Tasks for this exercise:
**A.** In the market-forecasting summary, which kind of features led to higher metrics in most cases?
**B.** Reproduce the passage of the market-forecasting summary starting at "We consider the" and ending at "to higher metrics.".

Text to read:
** BEGIN **

The Battle of Information Representations: Comparing Sentiment and
Semantic Features for Forecasting Market Trends
- URL: http://arxiv.org/abs/2303.14221v1
- Date: Fri, 24 Mar 2023 18:30:15 GMT
- Title: The Battle of Information Representations: Comparing Sentiment and
Semantic Features for Forecasting Market Trends
- Authors: Andrei Zaichenko, Aleksei Kazakov, Elizaveta Kovtun, and Semen
Budennyy
- Abstract summary: We study whether semantic features in the form of contextual embeddings are more valuable than sentiment attributes for forecasting market trends.
We consider the corpus of Twitter posts related to the largest companies by capitalization from NASDAQ and their close prices.
Our results show that in the substantially prevailing number of cases, the use of sentiment features leads to higher metrics.

** END **

Element lookup records:
** BEGIN **

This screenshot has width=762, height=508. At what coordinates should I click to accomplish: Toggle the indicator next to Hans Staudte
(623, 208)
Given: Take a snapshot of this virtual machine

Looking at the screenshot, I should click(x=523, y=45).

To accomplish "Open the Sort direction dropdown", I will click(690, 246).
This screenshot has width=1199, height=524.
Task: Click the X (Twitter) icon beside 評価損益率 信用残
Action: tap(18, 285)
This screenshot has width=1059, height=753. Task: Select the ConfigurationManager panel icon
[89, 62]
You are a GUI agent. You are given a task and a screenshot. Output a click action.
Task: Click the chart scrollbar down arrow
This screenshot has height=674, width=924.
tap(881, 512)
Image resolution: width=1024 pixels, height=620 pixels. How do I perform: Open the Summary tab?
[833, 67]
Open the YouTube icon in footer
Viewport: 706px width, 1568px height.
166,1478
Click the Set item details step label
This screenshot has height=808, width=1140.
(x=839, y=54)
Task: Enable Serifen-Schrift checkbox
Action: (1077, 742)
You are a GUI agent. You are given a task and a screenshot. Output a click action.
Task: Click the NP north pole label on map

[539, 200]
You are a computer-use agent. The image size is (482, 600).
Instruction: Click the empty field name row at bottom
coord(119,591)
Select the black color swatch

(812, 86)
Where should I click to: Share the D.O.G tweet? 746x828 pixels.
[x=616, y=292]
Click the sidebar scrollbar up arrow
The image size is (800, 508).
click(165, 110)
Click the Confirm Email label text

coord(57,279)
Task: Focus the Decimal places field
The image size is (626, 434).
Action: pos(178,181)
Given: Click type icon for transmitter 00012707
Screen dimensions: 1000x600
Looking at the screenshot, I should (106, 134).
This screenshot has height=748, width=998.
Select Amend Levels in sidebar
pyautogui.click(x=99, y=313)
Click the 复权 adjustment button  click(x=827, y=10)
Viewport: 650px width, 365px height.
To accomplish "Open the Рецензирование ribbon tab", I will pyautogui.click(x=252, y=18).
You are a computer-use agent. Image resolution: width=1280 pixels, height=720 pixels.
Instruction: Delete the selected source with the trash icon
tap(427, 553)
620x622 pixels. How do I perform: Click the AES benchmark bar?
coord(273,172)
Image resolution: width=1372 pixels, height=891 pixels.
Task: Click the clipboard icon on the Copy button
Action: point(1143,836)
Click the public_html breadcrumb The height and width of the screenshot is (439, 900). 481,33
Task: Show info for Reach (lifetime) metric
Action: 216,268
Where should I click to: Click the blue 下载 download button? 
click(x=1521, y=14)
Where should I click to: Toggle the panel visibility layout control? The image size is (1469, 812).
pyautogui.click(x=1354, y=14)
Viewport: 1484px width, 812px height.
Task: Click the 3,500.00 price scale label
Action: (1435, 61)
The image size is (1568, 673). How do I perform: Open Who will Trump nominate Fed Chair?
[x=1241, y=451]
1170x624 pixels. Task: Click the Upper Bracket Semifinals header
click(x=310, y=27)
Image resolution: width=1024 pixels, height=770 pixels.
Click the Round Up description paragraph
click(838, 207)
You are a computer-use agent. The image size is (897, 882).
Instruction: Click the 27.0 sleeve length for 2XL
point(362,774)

** END **

Written responses:
**A.** Sentiment features led to higher metrics in the substantially prevailing number of cases.

**B.**
We consider the corpus of Twitter posts related to the largest companies by capitalization from NASDAQ and their close prices.
Our results show that in the substantially prevailing number of cases, the use of sentiment features leads to higher metrics.